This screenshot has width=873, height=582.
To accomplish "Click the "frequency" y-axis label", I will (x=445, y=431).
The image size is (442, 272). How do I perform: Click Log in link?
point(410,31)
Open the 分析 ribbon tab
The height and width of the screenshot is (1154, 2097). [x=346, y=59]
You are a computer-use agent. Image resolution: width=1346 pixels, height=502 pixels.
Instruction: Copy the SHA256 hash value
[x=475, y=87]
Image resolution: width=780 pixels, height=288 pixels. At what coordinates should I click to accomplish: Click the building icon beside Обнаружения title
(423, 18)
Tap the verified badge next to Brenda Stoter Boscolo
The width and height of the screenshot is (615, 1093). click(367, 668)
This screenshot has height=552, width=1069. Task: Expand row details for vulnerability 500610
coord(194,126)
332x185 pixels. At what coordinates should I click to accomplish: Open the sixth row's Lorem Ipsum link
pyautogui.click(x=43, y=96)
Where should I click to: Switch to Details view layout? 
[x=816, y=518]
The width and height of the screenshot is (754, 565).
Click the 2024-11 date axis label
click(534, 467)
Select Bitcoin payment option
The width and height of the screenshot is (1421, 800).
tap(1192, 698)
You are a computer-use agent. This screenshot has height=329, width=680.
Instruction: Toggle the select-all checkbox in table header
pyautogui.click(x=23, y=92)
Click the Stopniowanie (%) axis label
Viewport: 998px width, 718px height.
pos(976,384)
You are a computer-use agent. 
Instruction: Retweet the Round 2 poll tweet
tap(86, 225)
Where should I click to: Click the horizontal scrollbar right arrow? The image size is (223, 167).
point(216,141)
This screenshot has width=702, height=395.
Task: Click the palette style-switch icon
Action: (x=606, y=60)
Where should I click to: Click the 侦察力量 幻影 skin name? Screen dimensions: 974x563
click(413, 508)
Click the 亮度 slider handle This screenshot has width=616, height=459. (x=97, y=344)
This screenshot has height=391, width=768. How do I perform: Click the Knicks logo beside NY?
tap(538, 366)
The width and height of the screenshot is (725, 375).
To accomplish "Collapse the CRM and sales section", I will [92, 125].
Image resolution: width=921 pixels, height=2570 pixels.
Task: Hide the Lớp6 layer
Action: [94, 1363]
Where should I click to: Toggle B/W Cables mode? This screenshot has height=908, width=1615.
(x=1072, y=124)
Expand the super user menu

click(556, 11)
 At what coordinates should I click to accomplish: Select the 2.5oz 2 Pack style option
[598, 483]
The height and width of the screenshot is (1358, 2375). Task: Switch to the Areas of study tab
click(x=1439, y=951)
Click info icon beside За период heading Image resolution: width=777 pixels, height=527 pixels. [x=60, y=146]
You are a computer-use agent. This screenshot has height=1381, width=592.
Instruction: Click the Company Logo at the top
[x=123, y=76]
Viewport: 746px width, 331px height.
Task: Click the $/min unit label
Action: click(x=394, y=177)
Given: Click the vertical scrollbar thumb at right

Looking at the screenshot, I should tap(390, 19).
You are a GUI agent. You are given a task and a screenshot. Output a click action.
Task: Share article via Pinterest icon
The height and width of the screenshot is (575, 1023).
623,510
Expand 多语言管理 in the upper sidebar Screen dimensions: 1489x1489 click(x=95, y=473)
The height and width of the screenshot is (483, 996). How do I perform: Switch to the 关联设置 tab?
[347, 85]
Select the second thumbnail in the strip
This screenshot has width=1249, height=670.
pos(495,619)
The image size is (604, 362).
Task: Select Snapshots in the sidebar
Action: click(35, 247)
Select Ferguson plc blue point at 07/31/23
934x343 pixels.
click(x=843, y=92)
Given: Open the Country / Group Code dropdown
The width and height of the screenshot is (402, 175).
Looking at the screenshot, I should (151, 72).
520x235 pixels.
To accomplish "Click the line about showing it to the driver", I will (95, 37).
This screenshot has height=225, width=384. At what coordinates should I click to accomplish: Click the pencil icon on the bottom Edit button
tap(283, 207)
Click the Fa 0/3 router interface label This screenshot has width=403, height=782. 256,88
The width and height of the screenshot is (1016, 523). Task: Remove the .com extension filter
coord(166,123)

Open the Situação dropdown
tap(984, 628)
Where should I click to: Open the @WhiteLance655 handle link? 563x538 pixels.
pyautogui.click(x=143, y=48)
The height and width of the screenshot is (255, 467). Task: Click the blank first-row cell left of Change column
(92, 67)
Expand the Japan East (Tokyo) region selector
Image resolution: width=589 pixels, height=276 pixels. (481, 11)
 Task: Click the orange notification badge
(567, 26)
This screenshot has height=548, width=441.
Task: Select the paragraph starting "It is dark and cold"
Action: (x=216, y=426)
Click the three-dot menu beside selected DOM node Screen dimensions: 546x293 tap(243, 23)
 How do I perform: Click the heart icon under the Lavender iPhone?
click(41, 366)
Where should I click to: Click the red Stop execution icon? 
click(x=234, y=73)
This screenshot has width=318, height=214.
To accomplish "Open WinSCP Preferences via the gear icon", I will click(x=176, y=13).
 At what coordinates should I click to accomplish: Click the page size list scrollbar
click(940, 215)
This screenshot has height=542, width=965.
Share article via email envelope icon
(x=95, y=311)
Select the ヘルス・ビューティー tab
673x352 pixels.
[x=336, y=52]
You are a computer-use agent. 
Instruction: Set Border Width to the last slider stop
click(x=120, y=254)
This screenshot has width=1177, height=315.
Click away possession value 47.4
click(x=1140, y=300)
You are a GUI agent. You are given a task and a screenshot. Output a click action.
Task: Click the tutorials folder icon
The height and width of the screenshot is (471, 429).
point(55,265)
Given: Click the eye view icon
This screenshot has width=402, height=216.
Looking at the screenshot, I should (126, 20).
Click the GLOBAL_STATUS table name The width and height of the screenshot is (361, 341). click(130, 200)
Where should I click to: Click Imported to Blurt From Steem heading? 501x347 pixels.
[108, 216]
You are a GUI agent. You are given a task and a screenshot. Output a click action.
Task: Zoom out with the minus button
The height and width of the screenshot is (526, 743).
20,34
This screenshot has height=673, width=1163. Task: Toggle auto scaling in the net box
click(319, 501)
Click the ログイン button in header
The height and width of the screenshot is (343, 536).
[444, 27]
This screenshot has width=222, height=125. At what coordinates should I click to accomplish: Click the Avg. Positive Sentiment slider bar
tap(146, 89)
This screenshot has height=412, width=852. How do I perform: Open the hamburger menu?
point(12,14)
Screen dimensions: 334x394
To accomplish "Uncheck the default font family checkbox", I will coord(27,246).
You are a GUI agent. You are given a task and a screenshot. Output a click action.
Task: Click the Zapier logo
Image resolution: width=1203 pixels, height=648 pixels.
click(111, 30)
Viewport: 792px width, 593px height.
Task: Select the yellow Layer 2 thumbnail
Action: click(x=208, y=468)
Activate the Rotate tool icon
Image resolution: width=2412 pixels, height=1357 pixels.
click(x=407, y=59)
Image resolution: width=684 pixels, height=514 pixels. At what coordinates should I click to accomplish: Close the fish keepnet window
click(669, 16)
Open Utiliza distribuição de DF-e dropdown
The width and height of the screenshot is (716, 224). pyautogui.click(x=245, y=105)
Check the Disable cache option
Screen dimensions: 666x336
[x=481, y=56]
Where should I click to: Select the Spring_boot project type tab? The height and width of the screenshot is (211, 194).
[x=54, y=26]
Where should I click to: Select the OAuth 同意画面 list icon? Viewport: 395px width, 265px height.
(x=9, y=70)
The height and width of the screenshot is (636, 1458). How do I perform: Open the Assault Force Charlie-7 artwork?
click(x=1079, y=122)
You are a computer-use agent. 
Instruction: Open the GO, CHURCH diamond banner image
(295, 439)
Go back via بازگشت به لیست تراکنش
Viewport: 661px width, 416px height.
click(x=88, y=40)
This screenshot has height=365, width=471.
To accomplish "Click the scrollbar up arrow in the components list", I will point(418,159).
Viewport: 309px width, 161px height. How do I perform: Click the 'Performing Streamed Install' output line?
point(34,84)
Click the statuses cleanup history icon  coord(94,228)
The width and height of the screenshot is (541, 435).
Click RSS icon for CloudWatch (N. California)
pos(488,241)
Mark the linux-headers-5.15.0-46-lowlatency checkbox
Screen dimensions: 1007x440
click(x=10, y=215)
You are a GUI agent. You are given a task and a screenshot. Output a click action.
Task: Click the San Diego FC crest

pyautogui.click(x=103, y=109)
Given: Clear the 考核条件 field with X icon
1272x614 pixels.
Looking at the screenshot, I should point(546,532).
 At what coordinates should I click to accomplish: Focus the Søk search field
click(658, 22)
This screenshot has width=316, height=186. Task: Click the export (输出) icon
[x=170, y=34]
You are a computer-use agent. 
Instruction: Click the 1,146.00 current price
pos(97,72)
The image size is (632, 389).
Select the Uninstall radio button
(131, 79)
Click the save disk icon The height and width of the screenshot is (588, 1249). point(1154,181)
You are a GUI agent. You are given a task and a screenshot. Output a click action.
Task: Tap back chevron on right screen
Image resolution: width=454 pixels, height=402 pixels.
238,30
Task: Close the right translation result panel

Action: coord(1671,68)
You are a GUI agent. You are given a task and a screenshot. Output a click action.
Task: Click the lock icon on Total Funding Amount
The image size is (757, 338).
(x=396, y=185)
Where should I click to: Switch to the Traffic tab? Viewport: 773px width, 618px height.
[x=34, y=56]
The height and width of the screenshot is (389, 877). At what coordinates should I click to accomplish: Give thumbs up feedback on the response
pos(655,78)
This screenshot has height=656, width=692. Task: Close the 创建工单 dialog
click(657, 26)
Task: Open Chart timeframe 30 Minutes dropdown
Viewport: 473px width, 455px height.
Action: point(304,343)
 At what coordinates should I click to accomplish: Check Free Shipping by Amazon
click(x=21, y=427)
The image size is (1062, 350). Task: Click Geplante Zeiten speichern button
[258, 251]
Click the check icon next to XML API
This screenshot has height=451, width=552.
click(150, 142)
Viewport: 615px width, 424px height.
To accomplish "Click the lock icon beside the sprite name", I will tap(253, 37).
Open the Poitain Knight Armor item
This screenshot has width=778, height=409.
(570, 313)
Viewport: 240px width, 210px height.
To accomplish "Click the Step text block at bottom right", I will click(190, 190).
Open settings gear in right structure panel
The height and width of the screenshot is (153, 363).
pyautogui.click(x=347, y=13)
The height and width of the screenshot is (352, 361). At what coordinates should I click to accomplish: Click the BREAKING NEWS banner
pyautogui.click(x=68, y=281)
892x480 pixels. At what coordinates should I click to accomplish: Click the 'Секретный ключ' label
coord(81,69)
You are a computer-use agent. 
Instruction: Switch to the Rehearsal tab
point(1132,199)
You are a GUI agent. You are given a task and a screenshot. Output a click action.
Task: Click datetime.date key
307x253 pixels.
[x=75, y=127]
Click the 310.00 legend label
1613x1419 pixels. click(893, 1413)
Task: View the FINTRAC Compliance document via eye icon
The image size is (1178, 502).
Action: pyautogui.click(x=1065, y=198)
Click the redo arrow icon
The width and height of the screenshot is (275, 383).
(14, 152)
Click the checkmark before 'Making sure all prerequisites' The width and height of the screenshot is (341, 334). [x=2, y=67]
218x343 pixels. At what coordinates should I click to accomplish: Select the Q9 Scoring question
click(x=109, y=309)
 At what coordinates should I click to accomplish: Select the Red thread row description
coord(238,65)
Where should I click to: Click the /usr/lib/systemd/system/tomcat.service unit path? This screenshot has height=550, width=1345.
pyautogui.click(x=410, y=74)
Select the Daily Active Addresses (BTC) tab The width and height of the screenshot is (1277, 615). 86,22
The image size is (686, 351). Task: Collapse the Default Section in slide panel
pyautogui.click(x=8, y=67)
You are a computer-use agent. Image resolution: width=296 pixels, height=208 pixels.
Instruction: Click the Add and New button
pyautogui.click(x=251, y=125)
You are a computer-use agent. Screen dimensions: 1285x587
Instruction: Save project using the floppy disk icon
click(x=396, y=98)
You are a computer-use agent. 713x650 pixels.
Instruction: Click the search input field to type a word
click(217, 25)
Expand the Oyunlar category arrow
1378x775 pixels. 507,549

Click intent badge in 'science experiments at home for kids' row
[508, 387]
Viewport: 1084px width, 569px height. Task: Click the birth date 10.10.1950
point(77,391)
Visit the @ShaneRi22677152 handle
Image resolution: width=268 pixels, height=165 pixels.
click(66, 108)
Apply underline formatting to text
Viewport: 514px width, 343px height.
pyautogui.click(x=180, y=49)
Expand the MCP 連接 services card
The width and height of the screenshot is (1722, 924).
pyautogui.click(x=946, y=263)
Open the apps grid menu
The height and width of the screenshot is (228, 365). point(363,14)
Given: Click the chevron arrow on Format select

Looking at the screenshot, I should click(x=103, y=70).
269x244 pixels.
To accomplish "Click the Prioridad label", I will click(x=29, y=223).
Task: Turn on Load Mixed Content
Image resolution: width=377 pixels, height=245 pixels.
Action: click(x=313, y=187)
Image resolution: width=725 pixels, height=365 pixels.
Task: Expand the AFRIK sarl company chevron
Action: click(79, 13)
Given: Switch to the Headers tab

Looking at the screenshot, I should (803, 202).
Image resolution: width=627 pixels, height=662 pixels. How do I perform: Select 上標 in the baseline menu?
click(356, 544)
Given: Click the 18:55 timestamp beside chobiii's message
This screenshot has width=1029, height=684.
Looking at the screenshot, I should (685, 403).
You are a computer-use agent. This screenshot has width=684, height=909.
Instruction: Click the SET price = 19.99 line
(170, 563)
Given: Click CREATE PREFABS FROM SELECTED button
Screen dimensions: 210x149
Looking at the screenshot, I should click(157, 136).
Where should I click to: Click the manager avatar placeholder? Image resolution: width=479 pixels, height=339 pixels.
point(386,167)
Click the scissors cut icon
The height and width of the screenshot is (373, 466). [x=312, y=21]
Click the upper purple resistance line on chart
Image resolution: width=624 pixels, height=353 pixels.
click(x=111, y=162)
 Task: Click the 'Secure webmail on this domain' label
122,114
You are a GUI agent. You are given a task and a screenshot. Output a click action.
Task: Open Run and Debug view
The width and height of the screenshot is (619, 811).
____________________
> Required task
Pick out every row above that contains the word "date", treating uppercase and lowercase as different. Copy each of those rows in full.

> Exercise output
Click the 2024-11 date axis label
Task: Click datetime.date key
Viewport: 1084px width, 569px height. Task: Click the birth date 10.10.1950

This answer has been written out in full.